Alles wird relativ von dort oben aus. Mein Begriff von Zeit hat sich für immer geändert. Auf dem Mond ist ja ein Tag so lang wie 14 Tage auf der Erde. Ich stand da und sah, in Paris ist Abend, in Texas ist Zeit fürs Mittagessen. Es gab einen Punkt, da wusste ich mit Gewissheit, es muss jemand geben, der das alles erschaffen hat. Ich konnte wissenschaftlich nicht mehr erklären, was ich sah.
Sie waren der Held der Nation. Heute wissen die wenigsten, wer Sie sind. Kränkt Sie das?
Ich glaube, es ist noch zu früh, um zu verstehen, was Apollo für die Menschheit bedeutet. Das braucht noch 100 oder 200 Jahre. Es hat lange gedauert, bis wir begriffen haben, was Columbus 1492 erreicht hat.
Hat Sie das getrieben, der Wunsch, ins Geschichtsbuch zu kommen?
Nein, darum ging es mir nicht. Mich hat die Herausforderung gereizt. Ich wollte erreichen, was niemand vor mir erreicht hat. Ich lebte in einem Tal, das nie ein Mensch vor mir betreten hat.
Hat es sich gelohnt?
Ja, aber ich habe einen hohen Preis gezahlt. Meine Ehe ist daran zerbrochen. Ich hatte einen solchen Tunnelblick, ich war ja wie besessen vom Mond. Ich habe viele Geburtstage und Jahrestage vergessen.
Wie ging es Ihnen nach der Rückkehr? Sie hatten mit 38 das Unmögliche erreicht.

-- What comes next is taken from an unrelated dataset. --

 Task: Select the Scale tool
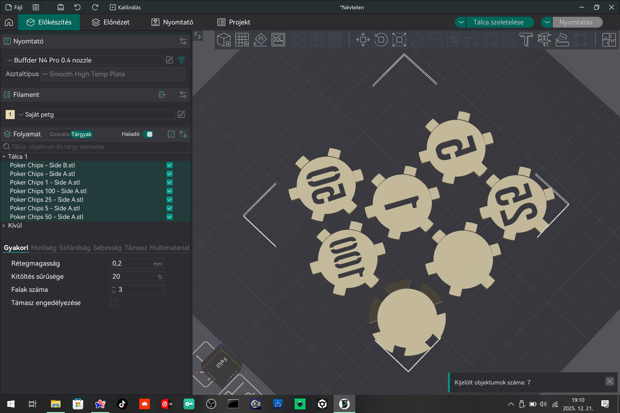[x=399, y=40]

Das war schwierig. Man fährt nicht einfach auf einen anderen Planeten und macht weiter wie bisher. Es gab keine Herausforderung mehr. Ich habe lange gesucht. Ich habe die Nasa 1976 verlassen, bin ins Ölgeschäft eingestiegen, habe eine Beratungsfirma gegründet, dies und jenes gemacht. Irgendwann hab ich kapiert, dass es die kleinen Dinge sind, die das Leben ausmachen. Seitdem geht es mir gut. Ich habe wieder geheiratet, verbringe viel Zeit mit meinen Enkelkindern, spiele Golf und fliege mit meiner Propellermaschine umher. Vor elf Jahren habe ich eine Ranch gekauft. Ich habe Rinder, Pferde, Rehe. Es ist viel Spaß und viel Arbeit. Eine gute Therapie.
Und wenn Sie noch einmal zum Mond fliegen dürften?
Ich würde mich sofort auf die Reise machen. Es wäre, als würde ich an den Ort zurückkehren, an dem ich als Junge mit meinen Eltern war.